Segundo fontes com trânsito direto junto ao Departamento do Tesouro e à Lar Branca, ao menos dois ministros estão na mira da novidade rodada de sanções que está sendo avaliada pela gestão de Donald Trump, reeleito em 2024. Os nomes citados uma vez que potenciais alvos são os dos ministros Gilmar Mendes e Flávio Dino.
A justificativa seria o pedestal público e recorrente de ambos a Moraes, que é culpado pelos EUA de violar direitos fundamentais em sua transporte dos inquéritos envolvendo a tentativa de golpe de 8 de janeiro de 2023.
“Os precedentes estão lançados.

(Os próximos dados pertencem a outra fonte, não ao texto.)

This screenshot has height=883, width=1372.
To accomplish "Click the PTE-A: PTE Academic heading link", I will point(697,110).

Uma vez que sanções foram aplicadas contra o próprio Moraes e membros próximos, há margem lítico e política para ampliá-las a quem, institucionalmente, referenda ou acoberta essas práticas”, disse uma nascente que atua uma vez que interlocutor entre parlamentares americanos e integrantes do governo brasílico.
Sanções anteriores
A Lei Magnitsky Global, aprovada pelo Congresso dos EUA em 2016, permite ao governo norte-americano sancionar autoridades estrangeiras envolvidas em prevaricação ou violações de direitos humanos. Em setembro, o governo americano revogou vistos e bloqueou ativos de sete autoridades brasileiras, entre elas:
Viviane Barci de Moraes, esposa do ministro Alexandre de Moraes;
O advogado-geral da União, Jorge Messias;
O ministro do TSE, Benedito Gonçalves.
Reações e repercussões
As sanções provocaram poderoso reação do Supremo Tribunal Federalista. Moraes, em nota pública, afirmou que as medidas violam o Recta Internacional, a soberania pátrio e a independência do Judiciário brasílico.

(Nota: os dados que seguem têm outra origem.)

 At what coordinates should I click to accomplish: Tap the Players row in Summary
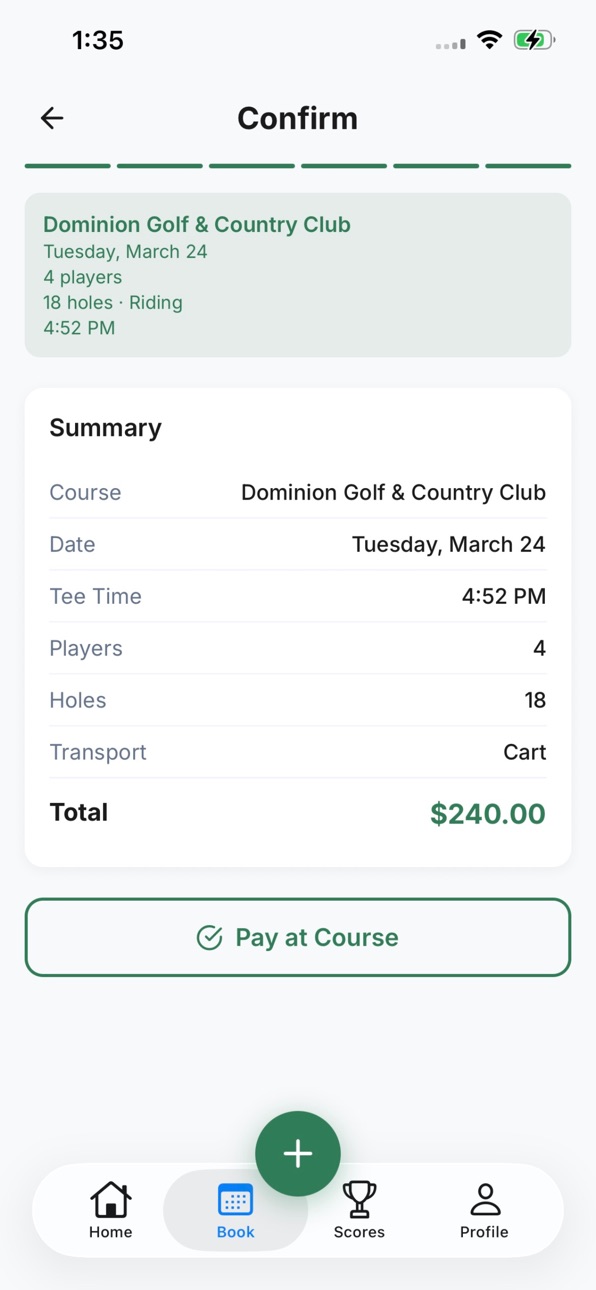298,648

“Não aceitaremos coações ou obstruções no manobra de nossa missão constitucional”, disse Moraes.
“As instituições brasileiras são fortes e sólidas. O caminho é o saudação à Constituição, não havendo possibilidade de impunidade ou covarde apaziguamento.”
Já o ministro Luís Roberto Barroso, presidente do STF, afirmou em conversa com jornalistas que aguarda diálogo diplomático entre o presidente Luiz Inácio Lula da Silva (PT) e o governo Trump para tentar mitigar os efeitos das sanções. Barroso também não descartou uma resposta jurídica ou política da Namoro, “no momento adequado”.
Clima de tensão diplomática
A ofensiva norte-americana escancara o crescente distanciamento entre Washington e Brasília, principalmente em temas relacionados à governança judicial, liberdade de sentença e repressão do dedo. O governo Trump tem oferecido respaldo a parlamentares republicanos e ativistas que denunciam supostos abusos de poder no Brasil — principalmente no contexto das investigações pós-8 de janeiro.
Fontes ligadas ao Tesouro americano indicam que o processo de estudo de novas sanções pode levar meses, devido aos trâmites legais e à coleta de evidências. No entanto, o clima atual é de preâmbulo para novas penalidades, principalmente se houver agravamento das tensões políticas internas no Brasil.
Possíveis implicações
Caso se concretizem, as novas sanções podem simbolizar um duro golpe à imagem internacional do STF e intensificar pressões sobre o governo brasílico. O impacto não é exclusivamente simbólico: as sanções incluem frigoríficação de bens, restrições de visto e proibição de transações financeiras com instituições dos EUA, o que pode afetar inclusive familiares e associados dos alvos.